Thanks to Sanjay for sharing this; I have followed VEGGI’s emergence and believe that their efforts are one of the best examples of entrepreneurial farming combined with technology solutions and will benefit many farmers, rural and urban alike. The VEGGI cooperative and cooperatives like it are one of the best ways that small lot farmers can truly become economically sustainable and avoid the burnout of a one-farmer endeavor and how urban initiatives can learn quickly enough to benefit the region.
Here in New Orleans, we have one of the largest Vietnamese communities in the US, although few non-Vietnamese enter it. Centered in New Orleans East, it started as a refugee settlement of 2 North Vietnamese fishing villages that had resettled in South Vietnam after the Communist takeover. Those villages then left Vietnam after the fall of Saigon and were brought to New Orleans from refugee camps by Archbishop Hannan in the mid 1970s.

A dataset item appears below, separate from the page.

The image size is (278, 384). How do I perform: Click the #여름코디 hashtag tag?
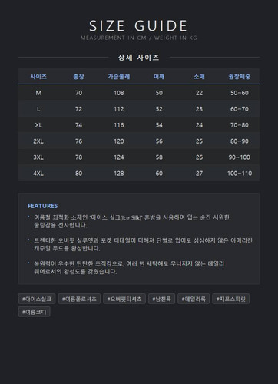click(x=34, y=312)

The largely Catholic community (the Buddhist Vietnamese community is mostly settled on the West Bank of New Orleans) runs the gamut of socio-economic statuses from low-income rentals to middle class stability all of the way to large homes in cul-de-sacs. They even have a traditional market on Saturday mornings from 6 am til 8 or so, with elders squatting behind their produce, arranged on blankets or bamboo mats on the ground with the church holding a place of honor in the middle of it all.
New Orleans East was hammered hard by Katrina, both with high winds and water. It is surrounded by water and therefore although a perfect home for the fishers who dock their boat at their door or at a commercial dock down the street, it is a cruel place during storms. Of course,the rebuilding was difficult and without a major fundraising and political push from the activist priest of the church Father Vien, the area would not have rebounded so quickly. Interestingly, Father Vien is no longer in the parish; some rumor that he was removed for too much media attention while fighting (what he called) BP’s paltry settlements that did little to rebuild the fishing communities after it was destroyed by the spill.
In any case, the community HAS rebounded and seeing it during Tet festivities is always a treat. If you get a chance to come to New Orleans, ask me the way to Alcee Fortier Blvd. so you can see the village for yourself..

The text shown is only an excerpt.